Lista kandydatów na szefa PO puchnie od nazwisk. Niespodziewanie pojawił się kolejny chętny
Na liście kandydatów na szefa Platformy Obywatelskiej pojawiło się kolejne – szóste nazwisko. Ostatniego dnia swój start w wyborach ogłosił również Bartłomiej Sienkiewicz. Były minister spraw wewnętrznych ma nadzieję przejąć władzę po Grzegorzu Schetynie.
Borys Budka jako pierwszy oficjalnie ogłosił, że zamierza ubiegać się o przywództwo. Wkrótce po nim kandydatury zgłosili Bogdan Zdrojewski i Bartosz Arłukowicz. Następnie na scenie pojawili się Joanna Mucha i Tomasz Siemoniak.
Siemoniaka wskazał ustępujący Grzegorz Schetyna.
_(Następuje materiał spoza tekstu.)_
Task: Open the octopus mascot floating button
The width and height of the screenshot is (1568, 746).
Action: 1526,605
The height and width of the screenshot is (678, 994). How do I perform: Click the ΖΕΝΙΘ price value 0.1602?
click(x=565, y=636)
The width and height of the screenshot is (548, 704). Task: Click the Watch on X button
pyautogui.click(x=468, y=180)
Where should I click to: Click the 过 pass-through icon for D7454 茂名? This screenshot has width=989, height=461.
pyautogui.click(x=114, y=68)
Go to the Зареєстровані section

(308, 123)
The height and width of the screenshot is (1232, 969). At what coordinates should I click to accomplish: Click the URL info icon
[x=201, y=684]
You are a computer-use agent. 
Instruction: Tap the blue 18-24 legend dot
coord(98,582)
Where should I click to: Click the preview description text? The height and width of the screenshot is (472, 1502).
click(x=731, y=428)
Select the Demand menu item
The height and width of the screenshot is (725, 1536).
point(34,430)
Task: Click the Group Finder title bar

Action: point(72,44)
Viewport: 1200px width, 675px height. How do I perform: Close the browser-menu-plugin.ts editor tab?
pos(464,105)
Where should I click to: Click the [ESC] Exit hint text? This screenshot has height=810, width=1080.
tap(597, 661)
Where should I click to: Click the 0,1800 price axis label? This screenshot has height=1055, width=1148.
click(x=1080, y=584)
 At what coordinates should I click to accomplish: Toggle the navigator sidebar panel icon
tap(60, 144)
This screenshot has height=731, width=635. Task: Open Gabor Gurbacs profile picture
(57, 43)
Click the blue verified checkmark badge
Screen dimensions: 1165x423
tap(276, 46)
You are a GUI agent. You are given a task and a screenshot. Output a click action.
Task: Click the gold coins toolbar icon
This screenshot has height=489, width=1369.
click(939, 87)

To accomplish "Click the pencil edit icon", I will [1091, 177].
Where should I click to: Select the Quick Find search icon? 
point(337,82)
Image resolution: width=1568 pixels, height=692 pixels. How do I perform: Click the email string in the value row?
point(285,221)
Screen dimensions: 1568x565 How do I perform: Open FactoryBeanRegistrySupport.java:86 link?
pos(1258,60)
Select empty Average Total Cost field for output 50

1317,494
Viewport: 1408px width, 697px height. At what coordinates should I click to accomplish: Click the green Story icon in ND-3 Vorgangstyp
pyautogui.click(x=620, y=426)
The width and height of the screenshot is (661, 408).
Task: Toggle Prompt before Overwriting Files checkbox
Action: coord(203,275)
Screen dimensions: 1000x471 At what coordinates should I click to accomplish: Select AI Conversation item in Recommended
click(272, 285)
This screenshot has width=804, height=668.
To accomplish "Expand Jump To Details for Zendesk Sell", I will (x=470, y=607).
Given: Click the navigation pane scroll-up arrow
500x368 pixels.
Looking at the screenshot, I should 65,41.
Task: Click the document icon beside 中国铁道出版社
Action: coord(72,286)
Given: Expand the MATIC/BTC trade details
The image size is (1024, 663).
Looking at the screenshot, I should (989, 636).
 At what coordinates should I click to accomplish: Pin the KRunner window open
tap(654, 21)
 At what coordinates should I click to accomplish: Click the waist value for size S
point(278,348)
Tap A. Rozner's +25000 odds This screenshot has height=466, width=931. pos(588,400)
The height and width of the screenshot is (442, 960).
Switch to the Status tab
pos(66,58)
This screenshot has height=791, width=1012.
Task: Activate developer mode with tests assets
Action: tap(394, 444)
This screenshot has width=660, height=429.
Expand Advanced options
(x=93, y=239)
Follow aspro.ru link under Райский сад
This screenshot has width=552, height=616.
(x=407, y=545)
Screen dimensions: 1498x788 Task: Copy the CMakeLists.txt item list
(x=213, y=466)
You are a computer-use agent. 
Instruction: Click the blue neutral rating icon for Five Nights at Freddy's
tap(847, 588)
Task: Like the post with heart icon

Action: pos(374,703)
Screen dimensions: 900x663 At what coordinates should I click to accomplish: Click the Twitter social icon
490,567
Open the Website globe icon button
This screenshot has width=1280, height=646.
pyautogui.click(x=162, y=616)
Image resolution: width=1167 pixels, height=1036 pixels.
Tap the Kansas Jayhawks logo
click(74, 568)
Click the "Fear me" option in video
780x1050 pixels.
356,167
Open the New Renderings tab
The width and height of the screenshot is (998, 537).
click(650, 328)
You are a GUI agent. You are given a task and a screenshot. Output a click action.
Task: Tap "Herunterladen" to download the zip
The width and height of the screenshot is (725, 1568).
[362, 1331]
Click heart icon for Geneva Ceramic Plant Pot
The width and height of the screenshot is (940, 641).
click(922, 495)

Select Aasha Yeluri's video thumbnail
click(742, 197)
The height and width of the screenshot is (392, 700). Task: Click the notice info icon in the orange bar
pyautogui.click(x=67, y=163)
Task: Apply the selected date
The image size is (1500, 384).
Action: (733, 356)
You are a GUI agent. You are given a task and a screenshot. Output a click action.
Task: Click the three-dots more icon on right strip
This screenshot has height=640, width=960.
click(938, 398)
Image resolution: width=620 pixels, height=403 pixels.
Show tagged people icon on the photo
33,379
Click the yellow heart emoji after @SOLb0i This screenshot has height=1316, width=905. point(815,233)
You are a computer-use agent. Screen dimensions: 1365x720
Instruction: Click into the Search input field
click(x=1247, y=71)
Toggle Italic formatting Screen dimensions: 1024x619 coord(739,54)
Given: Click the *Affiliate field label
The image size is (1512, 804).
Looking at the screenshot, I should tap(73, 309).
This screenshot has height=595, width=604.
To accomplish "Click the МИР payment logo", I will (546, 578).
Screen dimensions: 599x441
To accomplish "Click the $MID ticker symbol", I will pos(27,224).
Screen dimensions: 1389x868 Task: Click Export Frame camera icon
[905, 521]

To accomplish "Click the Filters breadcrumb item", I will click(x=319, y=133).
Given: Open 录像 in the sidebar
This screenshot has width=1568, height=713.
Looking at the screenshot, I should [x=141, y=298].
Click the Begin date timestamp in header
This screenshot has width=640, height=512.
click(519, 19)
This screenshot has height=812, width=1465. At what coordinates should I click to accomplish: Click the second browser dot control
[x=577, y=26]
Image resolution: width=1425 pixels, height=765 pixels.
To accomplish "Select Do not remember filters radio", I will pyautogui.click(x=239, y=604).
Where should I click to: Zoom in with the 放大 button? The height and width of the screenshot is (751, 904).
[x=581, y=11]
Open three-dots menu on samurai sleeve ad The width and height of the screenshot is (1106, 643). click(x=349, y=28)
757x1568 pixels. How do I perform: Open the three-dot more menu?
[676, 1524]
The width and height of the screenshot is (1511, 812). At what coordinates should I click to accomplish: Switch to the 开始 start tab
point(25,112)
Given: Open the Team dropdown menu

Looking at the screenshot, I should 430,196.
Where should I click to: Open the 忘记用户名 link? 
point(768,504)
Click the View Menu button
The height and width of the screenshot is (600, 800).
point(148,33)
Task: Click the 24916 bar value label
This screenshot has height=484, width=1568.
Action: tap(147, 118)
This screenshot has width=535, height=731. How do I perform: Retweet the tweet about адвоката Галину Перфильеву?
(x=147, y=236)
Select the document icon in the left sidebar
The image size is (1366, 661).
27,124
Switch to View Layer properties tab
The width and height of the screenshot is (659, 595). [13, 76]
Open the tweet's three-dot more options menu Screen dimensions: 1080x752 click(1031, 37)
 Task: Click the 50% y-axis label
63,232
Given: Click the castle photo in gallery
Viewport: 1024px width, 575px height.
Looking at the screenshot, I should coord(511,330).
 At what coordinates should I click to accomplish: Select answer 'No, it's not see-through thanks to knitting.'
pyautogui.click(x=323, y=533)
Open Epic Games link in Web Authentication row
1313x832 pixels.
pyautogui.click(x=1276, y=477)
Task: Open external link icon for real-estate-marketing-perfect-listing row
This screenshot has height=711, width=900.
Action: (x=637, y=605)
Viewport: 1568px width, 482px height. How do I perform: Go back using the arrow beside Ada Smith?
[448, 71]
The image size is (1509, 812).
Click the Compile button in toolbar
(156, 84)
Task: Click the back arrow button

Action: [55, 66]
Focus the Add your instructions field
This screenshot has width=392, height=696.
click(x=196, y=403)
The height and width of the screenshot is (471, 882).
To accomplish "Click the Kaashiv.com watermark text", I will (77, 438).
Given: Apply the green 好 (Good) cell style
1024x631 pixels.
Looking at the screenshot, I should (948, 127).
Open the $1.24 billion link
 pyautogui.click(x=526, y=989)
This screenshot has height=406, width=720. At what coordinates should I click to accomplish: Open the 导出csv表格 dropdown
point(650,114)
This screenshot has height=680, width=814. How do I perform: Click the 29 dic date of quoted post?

Lider PO ogłosił, że choć sam nie będzie się ubiegał o reelekcję, to poleca głosowanie na byłego szefa MON jako gwaranta tego, że PO dalej będzie silną partią.
Z kolei Mucha już od dawna odgrażała się, że będzie chciała przejąć władzę po Schetynie, którego obwinia o przegraną w ostatnich wyborach samorządowych, do Parlamentu Europejskiego i do Sejmu.
Karierę polityczną Sienkiewicz zaczął w latach 80. jako działacz społecznościowy. Później pracował jako funkcjonariusz Urzędu Ochrony Państwa.
Przełom w jego karierze nastąpił 20 lutego 2013 roku, gdy premier Donald Tusk wręczył mu nominację na ministra spraw wewnętrznych. Jednocześnie Sienkiewicz pełnił funkcję koordynatora służb specjalnych.